A perfect example comes at the end of Legacy when the
presumed series hero is forced to make some hard, hard choices in the heat of
the moment. The path he took still stuns me, the frustration he had with
certain secondary characters bleeding into violent choices that one can never
undo. I remember writing the scene and coming back to it thinking, Are you
sure? Is this the right choice to make right here? But no matter what I
tried to do in rewriting the scene, the facts stayed as they’d originally been
written and I ended up leaving the original scene in the book, nearly untouched
by edits.
Don’t be misled, though.
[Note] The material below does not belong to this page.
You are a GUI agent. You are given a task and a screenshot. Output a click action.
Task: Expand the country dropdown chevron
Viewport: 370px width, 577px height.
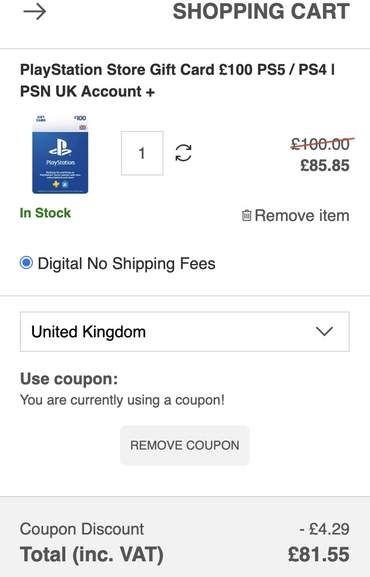[x=324, y=331]
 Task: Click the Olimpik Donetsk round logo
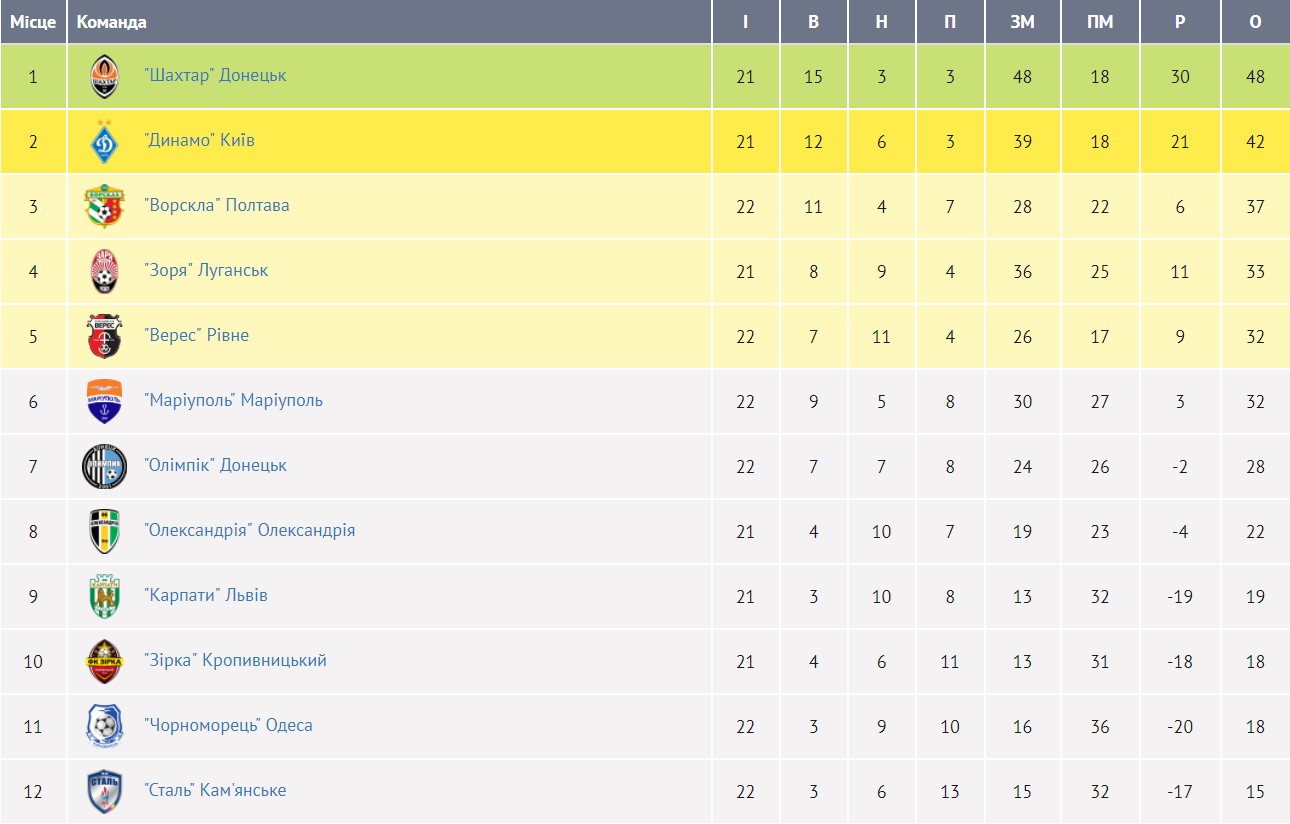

Even characters that are plotted
can also throw monkey wrenches into the author’s program when they make choices
that are inconsistent with the plot the author has laid out. I’ve seen it
happen time and again where critique partners will call me, bordering on
furious, because one or more of their well-defined characters has done
something so outrageous it stuns the author. I have a strange sense of
vindication when this happens. It affirms for me that even the best laid plots
can take unexpected turns.
Writing characters, whether human or shifter or
mythological, almost always involves dealing with relatable emotions. Because
emotions are often so unpredictable, it shouldn’t surprise us, as writers, when
our characters fail to heel at our command. I’m learning, through the behaviors
of my most recent very Alpha hero, to roll with the emotional gambits. For a
fictional character, the guy’s a brilliant teacher.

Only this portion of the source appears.